SBIR Phase I: An Injectable Protein Matrix to Enhance the Stability of Autologous Fat Grafts

$2.53M USD

Funder National Science Foundation (US)
Recipient Organization Insoma Bio Inc
Country United States
Start Date Jul 15, 2021
End Date Oct 31, 2022
Duration 473 days
Number of Grantees 1
Roles Principal Investigator
Data Source National Science Foundation (US)
Grant ID 2052243
Grant Description

The broader impact of this Small Business Innovation Research (SBIR) Phase I project is related to the use of a patient’s own fat tissue for repair after injury or surgery. Removing tissue to eliminate damage through disease or trauma is universally followed by repairing tissue to restore form and function. While a broad range of materials are available, the use of a patient’s own fat for these procedures has long been considered an obvious option.

Fat can be safely harvested, is rich in stem cells and growth factors and has other desirable properties, depending on the location from which it is harvested. The use of this material for surgical procedures has been inhibited by a loss of specific physical properties during the harvesting procedure. Providing a matrix to reconstruct these properties is likely to render fat grafting a more commonplace procedure.

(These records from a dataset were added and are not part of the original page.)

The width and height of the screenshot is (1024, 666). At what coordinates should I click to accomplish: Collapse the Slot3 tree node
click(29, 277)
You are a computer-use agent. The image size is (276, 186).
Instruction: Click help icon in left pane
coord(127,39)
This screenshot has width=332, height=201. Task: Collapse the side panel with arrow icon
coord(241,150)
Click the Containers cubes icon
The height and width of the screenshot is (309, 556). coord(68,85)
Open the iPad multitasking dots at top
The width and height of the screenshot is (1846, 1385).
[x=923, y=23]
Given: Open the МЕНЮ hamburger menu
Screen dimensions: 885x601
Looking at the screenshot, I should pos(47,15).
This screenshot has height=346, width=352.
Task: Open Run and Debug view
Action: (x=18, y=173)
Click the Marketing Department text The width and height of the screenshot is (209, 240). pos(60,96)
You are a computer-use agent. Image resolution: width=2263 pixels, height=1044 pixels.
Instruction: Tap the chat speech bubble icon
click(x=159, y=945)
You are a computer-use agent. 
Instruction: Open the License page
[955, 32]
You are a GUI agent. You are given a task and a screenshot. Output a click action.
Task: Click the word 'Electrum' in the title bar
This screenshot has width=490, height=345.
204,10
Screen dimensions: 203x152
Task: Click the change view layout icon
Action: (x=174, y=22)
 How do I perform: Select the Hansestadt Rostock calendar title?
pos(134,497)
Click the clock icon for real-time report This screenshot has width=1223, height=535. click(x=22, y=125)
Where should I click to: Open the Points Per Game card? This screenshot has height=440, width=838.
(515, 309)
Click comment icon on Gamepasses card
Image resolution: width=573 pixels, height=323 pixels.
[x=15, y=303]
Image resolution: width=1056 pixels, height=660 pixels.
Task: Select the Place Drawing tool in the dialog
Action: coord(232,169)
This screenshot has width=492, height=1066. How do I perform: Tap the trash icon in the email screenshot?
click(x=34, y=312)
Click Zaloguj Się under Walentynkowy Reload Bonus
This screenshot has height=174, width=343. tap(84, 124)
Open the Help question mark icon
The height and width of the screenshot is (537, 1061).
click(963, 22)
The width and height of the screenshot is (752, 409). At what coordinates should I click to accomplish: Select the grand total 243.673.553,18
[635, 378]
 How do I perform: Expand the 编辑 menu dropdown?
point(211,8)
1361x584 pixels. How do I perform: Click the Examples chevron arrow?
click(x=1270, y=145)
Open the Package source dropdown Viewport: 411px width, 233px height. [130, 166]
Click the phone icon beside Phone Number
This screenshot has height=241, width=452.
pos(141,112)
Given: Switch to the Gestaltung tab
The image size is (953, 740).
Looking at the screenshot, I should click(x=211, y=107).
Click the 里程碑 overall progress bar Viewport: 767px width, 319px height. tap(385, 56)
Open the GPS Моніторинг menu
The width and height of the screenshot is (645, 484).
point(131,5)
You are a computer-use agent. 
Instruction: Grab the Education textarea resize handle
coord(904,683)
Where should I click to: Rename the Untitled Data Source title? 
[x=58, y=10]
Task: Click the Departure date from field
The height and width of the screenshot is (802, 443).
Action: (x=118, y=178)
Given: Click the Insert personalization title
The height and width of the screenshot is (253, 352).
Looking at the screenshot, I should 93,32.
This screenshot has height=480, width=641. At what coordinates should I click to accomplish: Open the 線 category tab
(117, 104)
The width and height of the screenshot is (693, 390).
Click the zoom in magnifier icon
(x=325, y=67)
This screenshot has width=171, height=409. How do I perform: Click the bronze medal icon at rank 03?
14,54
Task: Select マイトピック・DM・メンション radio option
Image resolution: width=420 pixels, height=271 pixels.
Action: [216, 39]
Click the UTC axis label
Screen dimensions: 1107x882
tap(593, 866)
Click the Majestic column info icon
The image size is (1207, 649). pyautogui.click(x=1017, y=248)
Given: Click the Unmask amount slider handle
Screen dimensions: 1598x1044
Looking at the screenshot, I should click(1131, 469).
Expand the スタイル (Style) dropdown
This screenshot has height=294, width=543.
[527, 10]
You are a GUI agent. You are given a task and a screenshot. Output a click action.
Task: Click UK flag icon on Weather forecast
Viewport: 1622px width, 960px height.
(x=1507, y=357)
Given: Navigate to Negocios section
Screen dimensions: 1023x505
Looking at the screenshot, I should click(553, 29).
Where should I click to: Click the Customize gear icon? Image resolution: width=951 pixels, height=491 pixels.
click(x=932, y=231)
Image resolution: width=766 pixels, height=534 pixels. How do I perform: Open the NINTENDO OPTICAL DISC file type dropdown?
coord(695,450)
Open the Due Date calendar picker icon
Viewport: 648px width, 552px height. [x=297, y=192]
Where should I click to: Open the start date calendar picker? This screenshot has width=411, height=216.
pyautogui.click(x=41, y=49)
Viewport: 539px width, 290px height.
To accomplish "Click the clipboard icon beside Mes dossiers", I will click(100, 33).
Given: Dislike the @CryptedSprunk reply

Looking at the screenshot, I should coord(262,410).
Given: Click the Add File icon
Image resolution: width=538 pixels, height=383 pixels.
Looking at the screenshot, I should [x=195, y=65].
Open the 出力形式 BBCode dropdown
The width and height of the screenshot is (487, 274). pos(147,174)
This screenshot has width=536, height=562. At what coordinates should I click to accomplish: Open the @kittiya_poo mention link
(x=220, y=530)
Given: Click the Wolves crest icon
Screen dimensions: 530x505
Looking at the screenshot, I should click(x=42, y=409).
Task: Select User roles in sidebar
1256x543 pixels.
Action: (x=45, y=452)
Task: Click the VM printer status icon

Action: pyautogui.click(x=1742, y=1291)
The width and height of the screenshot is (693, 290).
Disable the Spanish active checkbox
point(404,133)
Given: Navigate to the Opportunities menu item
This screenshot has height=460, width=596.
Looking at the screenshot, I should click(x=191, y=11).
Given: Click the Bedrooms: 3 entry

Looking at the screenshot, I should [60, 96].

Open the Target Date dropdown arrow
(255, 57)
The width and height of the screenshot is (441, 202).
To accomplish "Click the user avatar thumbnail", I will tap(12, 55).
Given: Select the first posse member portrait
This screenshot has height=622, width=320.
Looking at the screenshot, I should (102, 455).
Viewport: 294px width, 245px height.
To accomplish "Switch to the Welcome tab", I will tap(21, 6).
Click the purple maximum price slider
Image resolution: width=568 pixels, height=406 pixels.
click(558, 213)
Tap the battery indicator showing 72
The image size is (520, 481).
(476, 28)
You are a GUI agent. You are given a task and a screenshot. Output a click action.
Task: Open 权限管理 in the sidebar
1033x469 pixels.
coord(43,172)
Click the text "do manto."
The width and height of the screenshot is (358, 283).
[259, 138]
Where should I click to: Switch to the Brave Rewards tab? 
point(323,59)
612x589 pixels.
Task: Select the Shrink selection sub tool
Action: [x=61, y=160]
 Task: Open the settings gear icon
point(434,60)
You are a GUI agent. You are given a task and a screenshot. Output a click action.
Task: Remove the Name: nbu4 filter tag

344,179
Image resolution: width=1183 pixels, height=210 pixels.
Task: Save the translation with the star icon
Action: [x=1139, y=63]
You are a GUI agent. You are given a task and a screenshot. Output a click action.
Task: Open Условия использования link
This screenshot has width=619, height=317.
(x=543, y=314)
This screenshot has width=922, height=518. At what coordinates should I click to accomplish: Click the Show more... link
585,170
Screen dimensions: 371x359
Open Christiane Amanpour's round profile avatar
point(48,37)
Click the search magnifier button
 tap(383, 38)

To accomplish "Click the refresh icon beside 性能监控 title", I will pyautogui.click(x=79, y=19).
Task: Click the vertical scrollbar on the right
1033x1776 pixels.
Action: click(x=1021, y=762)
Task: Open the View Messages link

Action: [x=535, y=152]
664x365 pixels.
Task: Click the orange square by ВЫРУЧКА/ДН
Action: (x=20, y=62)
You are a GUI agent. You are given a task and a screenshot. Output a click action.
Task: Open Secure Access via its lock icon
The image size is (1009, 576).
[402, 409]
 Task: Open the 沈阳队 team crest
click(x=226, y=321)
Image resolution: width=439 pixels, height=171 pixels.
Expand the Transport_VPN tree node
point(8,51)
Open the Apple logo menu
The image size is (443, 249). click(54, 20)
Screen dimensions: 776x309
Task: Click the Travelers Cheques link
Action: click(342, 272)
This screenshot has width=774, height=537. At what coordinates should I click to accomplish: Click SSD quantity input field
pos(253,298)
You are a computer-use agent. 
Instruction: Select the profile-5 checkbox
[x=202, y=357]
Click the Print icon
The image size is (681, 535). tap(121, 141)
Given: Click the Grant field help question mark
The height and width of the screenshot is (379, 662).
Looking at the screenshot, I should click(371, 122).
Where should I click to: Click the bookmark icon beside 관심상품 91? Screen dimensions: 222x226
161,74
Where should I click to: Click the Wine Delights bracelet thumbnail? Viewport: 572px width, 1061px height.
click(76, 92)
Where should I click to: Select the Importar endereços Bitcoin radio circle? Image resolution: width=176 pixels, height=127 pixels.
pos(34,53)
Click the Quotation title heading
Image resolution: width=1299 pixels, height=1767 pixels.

By optimizing structure and formulation of this matrix material, tissue engineering can be disrupted with an off-the-shelf option enabling harvested fat from a patient to address the hundreds of thousands of reconstructive procedures undertaken each year.

The proposed project is based on the use of elastin-based recombinant proteins to address the current limitations of tissue repair scaffolds. The proposed technology uses highly disordered proteins to produce defined 3D structures to replicate mechanical and biological activities of the body. Using iterative design and molecular engineering, the team has generated a new class of biomaterials that are uniquely suited to meet the key criteria for a fat grafting support matrix, including injectability, in vivo phase transition to a firm solid, and biocompatibility to allow cellular viability and vascularization.

This project focuses on optimization of the matrix for reconstruction procedures, including facial, breast, amputation sites and foot pad tissues. A range of materials with unique biomechanical properties are likely required to address each of the target use cases.

This award reflects NSF's statutory mission and has been deemed worthy of support through evaluation using the Foundation's intellectual merit and broader impacts review criteria.